Tri Budi memaparkan lansia rentan terkena penyakit serta terkena disabilitas. “Namun, lansia tetap ada yang bekerja dan beraktivitas untuk keluarga. Karena itu lansia diharapkan tetap aktif dan produktif dan dijaga kesehatannya. Meskipun sudah mengalami keterbatasan agar tetap berkualitas dan bermartabat,” kata Tri Budi.

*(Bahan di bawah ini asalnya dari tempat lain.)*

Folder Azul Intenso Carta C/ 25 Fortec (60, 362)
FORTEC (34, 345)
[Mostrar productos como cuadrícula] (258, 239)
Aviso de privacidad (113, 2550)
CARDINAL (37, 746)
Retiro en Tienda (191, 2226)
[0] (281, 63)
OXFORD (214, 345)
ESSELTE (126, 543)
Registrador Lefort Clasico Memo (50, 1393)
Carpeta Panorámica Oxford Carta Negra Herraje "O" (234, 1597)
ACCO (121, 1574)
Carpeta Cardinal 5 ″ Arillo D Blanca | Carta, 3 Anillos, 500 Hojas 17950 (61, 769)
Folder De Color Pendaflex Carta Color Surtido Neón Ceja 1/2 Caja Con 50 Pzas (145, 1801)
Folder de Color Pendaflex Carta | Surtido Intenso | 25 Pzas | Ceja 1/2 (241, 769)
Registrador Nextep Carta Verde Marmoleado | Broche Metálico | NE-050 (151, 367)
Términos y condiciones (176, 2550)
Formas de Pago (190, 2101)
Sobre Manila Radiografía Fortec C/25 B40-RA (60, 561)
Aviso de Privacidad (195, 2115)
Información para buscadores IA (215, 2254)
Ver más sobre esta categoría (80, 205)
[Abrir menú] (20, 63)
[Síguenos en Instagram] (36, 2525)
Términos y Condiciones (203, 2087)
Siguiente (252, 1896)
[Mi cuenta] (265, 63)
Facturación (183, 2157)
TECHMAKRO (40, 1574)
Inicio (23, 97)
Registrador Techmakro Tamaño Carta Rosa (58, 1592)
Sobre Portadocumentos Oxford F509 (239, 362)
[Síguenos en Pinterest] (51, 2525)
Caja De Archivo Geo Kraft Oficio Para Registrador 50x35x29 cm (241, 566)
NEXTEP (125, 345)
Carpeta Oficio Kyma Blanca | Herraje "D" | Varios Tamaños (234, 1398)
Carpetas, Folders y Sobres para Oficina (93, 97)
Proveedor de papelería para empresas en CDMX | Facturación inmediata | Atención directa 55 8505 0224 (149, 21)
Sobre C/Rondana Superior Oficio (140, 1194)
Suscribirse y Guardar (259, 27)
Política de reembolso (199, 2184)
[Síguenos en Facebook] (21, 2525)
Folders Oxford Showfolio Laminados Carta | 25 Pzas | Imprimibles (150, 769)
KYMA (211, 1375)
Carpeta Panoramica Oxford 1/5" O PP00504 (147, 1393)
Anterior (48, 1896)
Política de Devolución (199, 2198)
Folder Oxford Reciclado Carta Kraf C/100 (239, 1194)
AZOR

Andi mengungkapkan seiring meningkatnya jumlah lanjut usia meningkat, berbagai hambatan juga muncul antara lain para pendamping lanjut usia seiring waktu berjalan akan mengalami penurunan emosional, sementara jumlah yang mau menjadi pendamping lansia relatif sedikit.
“Isu lanjut usia tidak “sexy”, padahal semuanya akan menjadi lanjut usia. Selain itu, sampai dengan hari ini istilah caregiver atau pendamping belum akrab di telinga kita semua. Padahal kehadiran caregiver diperlukan oleh semua pihak termasuk lanjut usia.